COUNT(*) AS totalCount,

SUM(traffic) AS traffic

FROM binnedSessions

WHERE ‘2015-11-01T00:00:00’ <= __time AND __time < ‘2015-12-20T23:00:00.000’

And you can nest these queries as much as your heart desires.

If you want to try this, grab the PlyQL command line tool here: https://github.com/implydata/plyql and try pasting in the query above.

If you have any questions or suggestions for other queries you want to do, we would love to hear.

Please head over to:

https://groups.google.com/forum/#!forum/imply-user-group

Where we provide Plywood / PlyQL support.

Vadim is correct in that a “MAKE_SET from dimension” kind of functionality is not currently available in stock Druid. That would be a cool feature request though.

You CAN do multiple queries where the first query gets the list of mac ids and the second sequence of queries gets the sub-features with a filter of mac-id = whatever.

It is certainly clunky to do it in such a manner but can be accomplished with stock druid.

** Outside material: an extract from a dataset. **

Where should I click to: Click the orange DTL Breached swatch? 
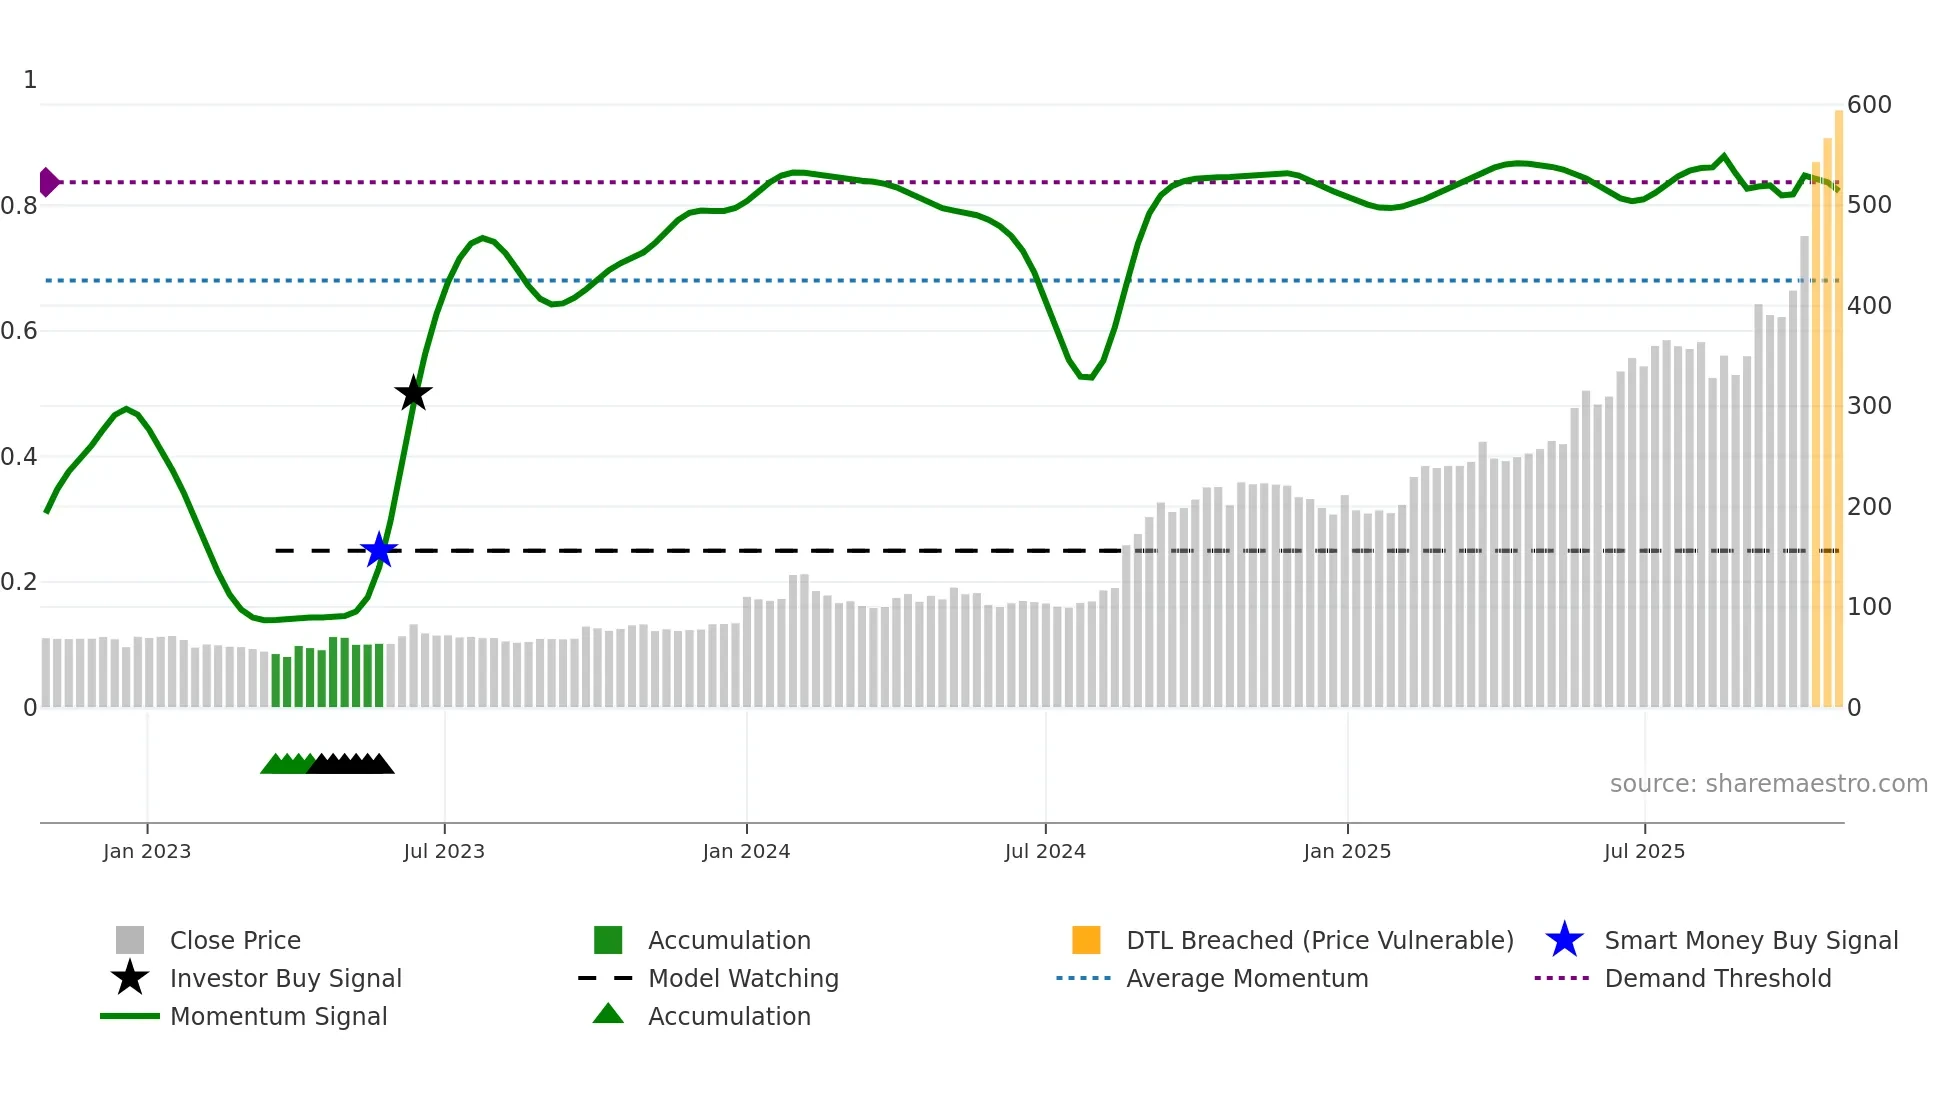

Would you mind referencing this topic in a feature request submission to https://github.com/druid-io/druid/issues ?

Hi Vadim,

Thank you very much, your reply is quite helpful. Now I already solved my problem by using two successive queries, just as Charles mentioned, first one to groupBy “clientMac”, and second one to query other according dimension values filtered by the clientMac list from the first query. I also tried PlyQL. It’s really cool. By the way, you missed the GroupBy clientMac in your sql select script, so it printed:

There was an error getting the data: could not resolve $clientMac

``

The correct one is:
plyql -h ip -q "

SELECT

clientMac,

(SELECT username AS ‘val’, SUM(traffic_r) AS ‘t’ GROUP BY username ORDER BY t DESC LIMIT 100) AS ‘username’,

(SELECT osType AS ‘val’, SUM(traffic_r) AS ‘t’ GROUP BY osType ORDER BY t DESC LIMIT 100) AS ‘osType’,

COUNT(*) AS totalCount,

SUM(traffic_r) AS traffic

FROM binnedSessions

WHERE ‘2015-11-01T00:00:00’ <= __time AND __time < ‘2015-12-20T23:00:00.000’

GROUP BY clientMac

LIMIT 5

"

``

Hi Charles,

Thanks a lot. I solved my problem based on your suggestion. Aggregation on dimension strings will be a cool feature. Hope druid will have it in the near future. Thank you for your efforts on powerful druid.

No problem, i will go to create a feature request issue on github.